Sheritra curvé los labios.
—No, supongo que no —replicó.
Giró sobre sus talones y se dirigió hacia el joven, que la esperaba a la sombra de la casa. Se volvieron hacia el jardín del sur, con los sirvientes corriendo tras ellos.
«Simplemente, ha pasado de un extremo al otro", se dijo Khaemuast. "Tbubui ha hecho un milagro con ella, y su amor por su hijo lo confirma. Está experimentando el poder de su transformación, que actualmente se expresa como grosería y arrogancia. Lo comprendo, pero echo de menos a la antigua Sheritra.»
—¿Quieres dormir, Alteza, antes de cambiarte los lienzos para cenar? —preguntó Kasa, cortésmente.

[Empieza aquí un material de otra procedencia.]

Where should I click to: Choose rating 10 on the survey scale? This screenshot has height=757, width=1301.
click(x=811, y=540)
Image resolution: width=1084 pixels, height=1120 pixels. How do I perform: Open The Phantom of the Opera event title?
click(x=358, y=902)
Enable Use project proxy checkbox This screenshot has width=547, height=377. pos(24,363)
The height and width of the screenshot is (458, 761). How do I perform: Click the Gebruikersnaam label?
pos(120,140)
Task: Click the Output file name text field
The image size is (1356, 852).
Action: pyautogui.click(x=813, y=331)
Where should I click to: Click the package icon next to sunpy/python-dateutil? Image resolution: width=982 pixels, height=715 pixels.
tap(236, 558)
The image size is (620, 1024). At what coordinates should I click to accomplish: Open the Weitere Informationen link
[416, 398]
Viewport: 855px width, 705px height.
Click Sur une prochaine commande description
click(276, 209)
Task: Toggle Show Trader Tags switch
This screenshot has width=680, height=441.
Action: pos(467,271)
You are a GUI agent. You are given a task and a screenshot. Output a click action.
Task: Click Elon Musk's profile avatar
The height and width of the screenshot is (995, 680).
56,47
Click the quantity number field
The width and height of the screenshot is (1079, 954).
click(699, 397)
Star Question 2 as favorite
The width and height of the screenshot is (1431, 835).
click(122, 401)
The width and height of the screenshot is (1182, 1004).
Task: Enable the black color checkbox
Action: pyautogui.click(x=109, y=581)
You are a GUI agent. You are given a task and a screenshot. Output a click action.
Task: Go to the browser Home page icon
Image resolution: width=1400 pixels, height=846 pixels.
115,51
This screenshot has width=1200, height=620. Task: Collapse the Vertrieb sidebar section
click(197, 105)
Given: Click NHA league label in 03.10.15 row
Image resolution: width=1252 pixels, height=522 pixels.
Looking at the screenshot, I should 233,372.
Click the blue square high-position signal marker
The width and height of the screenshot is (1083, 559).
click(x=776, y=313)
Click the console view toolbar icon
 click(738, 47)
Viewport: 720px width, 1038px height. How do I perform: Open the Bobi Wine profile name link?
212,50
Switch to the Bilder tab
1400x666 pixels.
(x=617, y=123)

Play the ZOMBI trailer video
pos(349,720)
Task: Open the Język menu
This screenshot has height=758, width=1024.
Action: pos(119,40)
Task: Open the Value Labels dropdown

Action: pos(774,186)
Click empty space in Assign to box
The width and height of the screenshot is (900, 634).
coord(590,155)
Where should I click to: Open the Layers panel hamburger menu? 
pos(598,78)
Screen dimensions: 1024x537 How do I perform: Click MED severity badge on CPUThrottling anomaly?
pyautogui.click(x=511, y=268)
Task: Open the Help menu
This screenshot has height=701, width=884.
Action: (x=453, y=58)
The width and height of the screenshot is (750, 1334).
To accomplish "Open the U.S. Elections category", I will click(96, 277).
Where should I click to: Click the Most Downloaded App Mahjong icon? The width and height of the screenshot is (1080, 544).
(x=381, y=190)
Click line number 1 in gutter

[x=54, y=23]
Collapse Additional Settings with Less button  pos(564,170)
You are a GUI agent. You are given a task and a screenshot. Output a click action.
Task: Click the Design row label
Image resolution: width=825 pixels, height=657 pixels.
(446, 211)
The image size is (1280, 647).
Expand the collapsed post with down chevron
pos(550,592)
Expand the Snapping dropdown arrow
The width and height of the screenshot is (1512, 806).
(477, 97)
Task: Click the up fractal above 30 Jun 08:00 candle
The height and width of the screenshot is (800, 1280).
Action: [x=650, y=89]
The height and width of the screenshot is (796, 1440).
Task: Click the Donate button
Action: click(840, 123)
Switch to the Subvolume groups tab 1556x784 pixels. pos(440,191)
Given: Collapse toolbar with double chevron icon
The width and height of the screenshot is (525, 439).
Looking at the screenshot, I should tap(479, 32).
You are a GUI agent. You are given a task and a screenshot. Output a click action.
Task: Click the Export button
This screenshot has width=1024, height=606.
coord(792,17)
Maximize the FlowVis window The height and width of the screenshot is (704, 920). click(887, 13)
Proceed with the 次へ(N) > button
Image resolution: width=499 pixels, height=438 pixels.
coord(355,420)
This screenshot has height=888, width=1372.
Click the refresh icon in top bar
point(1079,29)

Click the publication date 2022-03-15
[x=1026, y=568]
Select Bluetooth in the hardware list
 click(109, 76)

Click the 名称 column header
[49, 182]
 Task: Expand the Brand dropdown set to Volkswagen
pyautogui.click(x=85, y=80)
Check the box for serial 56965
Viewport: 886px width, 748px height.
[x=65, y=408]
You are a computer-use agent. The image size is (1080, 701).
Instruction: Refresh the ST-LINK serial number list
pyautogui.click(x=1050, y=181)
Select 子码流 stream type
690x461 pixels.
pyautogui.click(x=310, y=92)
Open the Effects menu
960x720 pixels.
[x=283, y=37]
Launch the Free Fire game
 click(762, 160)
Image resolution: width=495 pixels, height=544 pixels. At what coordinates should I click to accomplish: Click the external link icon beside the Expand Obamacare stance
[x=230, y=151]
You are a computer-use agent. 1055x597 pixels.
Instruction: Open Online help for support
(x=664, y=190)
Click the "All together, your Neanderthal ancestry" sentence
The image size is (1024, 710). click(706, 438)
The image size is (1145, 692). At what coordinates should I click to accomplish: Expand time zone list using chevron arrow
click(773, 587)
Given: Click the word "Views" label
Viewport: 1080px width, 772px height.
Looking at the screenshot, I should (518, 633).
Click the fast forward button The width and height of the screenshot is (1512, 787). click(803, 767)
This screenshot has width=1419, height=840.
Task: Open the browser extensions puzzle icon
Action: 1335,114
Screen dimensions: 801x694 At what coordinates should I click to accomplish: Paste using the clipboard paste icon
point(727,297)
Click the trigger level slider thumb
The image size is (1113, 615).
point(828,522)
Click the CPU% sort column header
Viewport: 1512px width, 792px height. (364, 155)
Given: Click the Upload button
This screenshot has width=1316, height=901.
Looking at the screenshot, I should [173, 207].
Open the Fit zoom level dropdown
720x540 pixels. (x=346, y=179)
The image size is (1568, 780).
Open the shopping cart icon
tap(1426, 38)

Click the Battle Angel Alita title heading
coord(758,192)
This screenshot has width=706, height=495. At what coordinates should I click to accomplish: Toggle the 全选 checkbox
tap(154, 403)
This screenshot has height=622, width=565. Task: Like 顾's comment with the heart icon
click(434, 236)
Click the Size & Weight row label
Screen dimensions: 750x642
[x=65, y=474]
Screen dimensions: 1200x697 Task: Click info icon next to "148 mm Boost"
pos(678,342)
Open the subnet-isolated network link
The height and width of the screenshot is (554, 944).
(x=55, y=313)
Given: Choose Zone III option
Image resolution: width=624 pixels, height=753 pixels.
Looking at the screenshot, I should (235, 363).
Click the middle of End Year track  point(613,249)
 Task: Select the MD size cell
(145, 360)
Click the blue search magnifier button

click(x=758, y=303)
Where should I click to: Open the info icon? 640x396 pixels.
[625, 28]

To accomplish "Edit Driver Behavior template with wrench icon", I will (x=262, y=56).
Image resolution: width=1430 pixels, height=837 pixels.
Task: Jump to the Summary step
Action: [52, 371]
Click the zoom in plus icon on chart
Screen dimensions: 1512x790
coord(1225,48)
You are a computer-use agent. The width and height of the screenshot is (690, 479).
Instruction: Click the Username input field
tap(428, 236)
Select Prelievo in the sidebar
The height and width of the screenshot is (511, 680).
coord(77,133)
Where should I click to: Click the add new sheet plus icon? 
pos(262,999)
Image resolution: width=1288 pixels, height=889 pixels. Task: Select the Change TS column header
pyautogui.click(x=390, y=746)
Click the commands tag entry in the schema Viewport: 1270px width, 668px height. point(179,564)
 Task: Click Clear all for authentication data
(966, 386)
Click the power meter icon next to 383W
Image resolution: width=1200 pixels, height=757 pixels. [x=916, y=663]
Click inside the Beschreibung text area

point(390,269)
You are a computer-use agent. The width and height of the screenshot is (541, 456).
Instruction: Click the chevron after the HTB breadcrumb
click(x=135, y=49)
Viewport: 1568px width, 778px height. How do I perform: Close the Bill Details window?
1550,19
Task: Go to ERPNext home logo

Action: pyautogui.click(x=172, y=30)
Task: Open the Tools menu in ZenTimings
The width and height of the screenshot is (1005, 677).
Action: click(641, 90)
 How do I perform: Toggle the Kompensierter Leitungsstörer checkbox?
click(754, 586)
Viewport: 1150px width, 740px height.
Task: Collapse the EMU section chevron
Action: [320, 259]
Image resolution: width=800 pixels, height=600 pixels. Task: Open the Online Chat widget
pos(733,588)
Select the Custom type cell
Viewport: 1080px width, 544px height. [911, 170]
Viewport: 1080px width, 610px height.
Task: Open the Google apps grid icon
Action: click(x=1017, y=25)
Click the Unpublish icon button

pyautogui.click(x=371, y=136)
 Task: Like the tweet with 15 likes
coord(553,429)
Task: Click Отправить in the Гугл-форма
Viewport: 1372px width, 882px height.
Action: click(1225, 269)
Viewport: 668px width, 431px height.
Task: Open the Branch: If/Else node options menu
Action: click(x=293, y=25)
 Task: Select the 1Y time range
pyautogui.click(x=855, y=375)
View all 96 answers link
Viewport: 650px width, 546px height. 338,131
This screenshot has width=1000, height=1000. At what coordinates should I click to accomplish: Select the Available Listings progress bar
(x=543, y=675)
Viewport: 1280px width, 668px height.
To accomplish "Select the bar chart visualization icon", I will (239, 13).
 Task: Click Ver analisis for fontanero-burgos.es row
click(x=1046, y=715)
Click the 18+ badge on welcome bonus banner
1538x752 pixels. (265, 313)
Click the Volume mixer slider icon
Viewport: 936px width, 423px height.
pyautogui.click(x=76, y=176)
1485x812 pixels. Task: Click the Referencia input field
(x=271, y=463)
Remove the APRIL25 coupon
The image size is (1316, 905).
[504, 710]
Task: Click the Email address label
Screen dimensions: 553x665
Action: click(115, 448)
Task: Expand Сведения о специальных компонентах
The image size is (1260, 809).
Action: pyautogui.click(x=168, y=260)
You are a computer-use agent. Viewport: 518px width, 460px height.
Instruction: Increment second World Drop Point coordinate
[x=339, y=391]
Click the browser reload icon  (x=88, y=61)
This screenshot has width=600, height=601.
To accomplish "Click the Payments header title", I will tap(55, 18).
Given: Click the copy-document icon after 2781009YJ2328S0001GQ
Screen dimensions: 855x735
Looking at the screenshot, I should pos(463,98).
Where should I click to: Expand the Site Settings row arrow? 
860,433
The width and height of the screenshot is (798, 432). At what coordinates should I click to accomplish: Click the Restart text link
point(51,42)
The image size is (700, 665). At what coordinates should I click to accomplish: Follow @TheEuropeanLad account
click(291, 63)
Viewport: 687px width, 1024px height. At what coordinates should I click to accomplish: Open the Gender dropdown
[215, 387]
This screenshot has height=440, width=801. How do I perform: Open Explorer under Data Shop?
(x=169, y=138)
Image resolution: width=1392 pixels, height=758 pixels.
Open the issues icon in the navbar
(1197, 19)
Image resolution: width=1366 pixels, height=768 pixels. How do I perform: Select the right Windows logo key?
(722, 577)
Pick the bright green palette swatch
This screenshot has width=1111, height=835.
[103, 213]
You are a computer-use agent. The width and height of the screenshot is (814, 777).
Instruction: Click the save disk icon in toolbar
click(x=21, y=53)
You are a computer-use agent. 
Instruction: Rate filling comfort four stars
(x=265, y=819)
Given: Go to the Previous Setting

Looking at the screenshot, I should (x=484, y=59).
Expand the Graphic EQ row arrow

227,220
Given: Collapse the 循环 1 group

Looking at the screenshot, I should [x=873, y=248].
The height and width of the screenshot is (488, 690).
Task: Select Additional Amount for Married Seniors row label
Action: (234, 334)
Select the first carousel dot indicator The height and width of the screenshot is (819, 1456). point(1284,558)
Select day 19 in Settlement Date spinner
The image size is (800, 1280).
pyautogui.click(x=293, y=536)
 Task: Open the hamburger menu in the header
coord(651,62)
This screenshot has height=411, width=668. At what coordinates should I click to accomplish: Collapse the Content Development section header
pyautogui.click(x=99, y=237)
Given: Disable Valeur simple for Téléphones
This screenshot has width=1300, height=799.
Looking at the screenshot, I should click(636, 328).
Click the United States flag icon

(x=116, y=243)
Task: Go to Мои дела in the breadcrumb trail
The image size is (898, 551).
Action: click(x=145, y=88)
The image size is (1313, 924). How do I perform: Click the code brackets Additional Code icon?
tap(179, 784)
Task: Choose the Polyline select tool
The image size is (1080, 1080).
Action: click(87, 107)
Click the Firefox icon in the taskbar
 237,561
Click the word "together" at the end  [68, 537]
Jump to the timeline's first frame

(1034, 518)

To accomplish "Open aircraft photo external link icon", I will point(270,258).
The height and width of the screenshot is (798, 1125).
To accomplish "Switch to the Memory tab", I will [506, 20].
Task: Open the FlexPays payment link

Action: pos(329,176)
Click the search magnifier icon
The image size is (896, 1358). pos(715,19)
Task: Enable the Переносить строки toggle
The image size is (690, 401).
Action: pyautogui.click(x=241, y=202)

Khaemuast le siguió al corredor trasero, suspirando para sí. Todos sus parientes estaban invitados al festín en honor de Tbubui. Su padre había enviado una breve excusa por su ausencia, felicitándole a la vez. También Merenptah había deseado a su hermano toda la felicidad posible, de puño y letra de su escriba, aunque con unas floridas palabras propias. Pero el resto de la familia acudiría, junto con ciertos dignatarios de Menfis y una horda de músicos, bailarines y otros histriones. En la casa reinaba un aire de eléctrico entusiasmo. La sofocante fragancia de miles de flores, traídas aquella mañana, le hizo pensar en Tbubui: exótica, enigmática, en aquellos momentos exploraría sus pequeños dominios y quizá soñaría con él, con la noche venidera. Por su parte, él no se sentía capaz de descansar.
—No, Kasa —dijo a su sirviente personal—. Me voy a escapar al despacho a leer un rato. Manda a buscarme cuando empiecen a llegar los invitados.